Work task: Print all of the records. Exclude the images.

Input:

——

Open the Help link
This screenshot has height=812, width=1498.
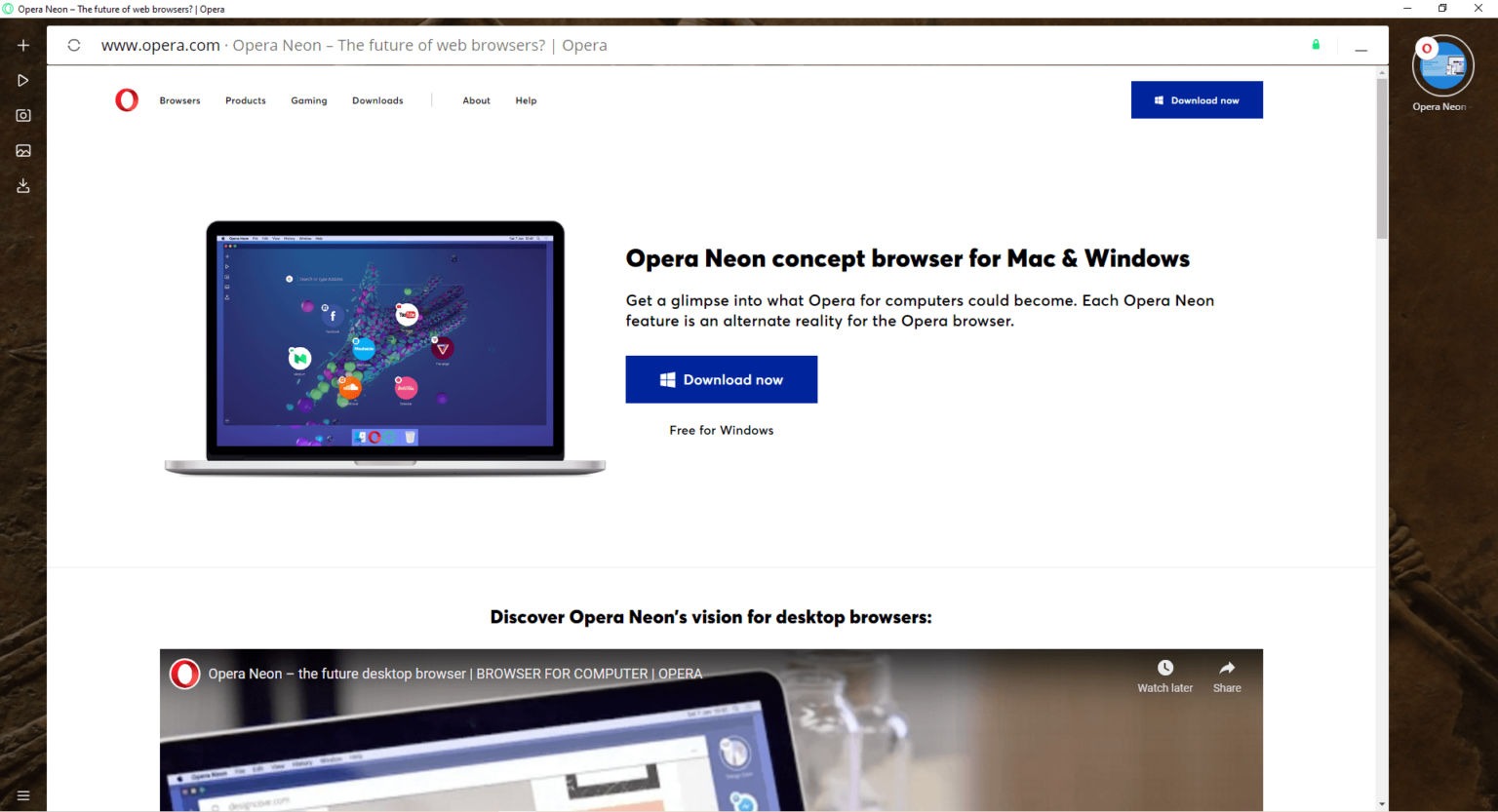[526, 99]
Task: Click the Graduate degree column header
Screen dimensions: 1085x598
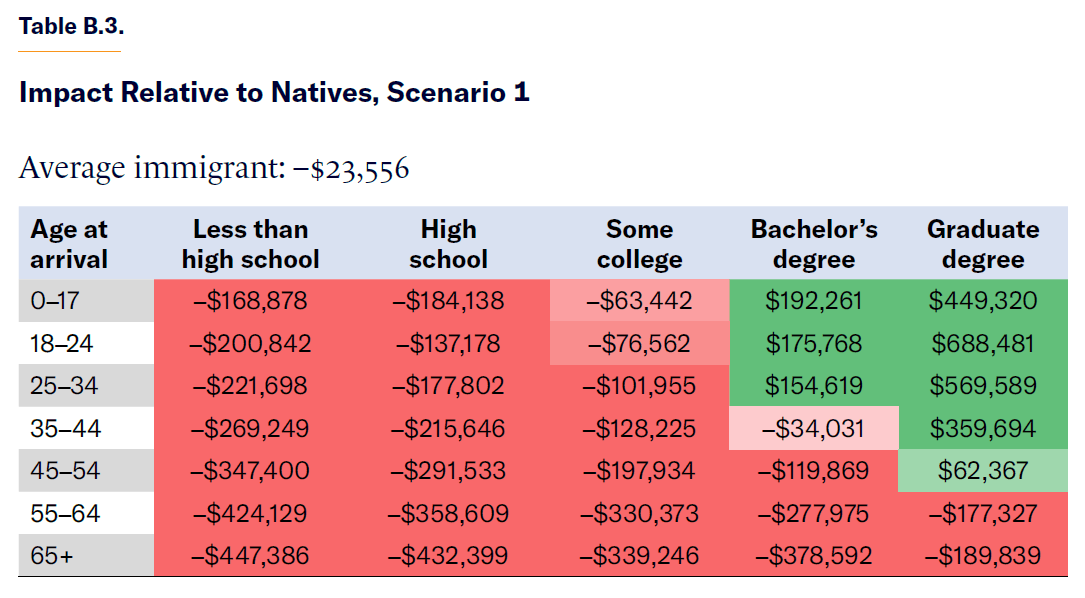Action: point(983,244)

——

Output:
Open the Help link
This screenshot has height=812, width=1498.
[526, 99]
Task: Click the Graduate degree column header
Screen dimensions: 1085x598
Action: point(983,244)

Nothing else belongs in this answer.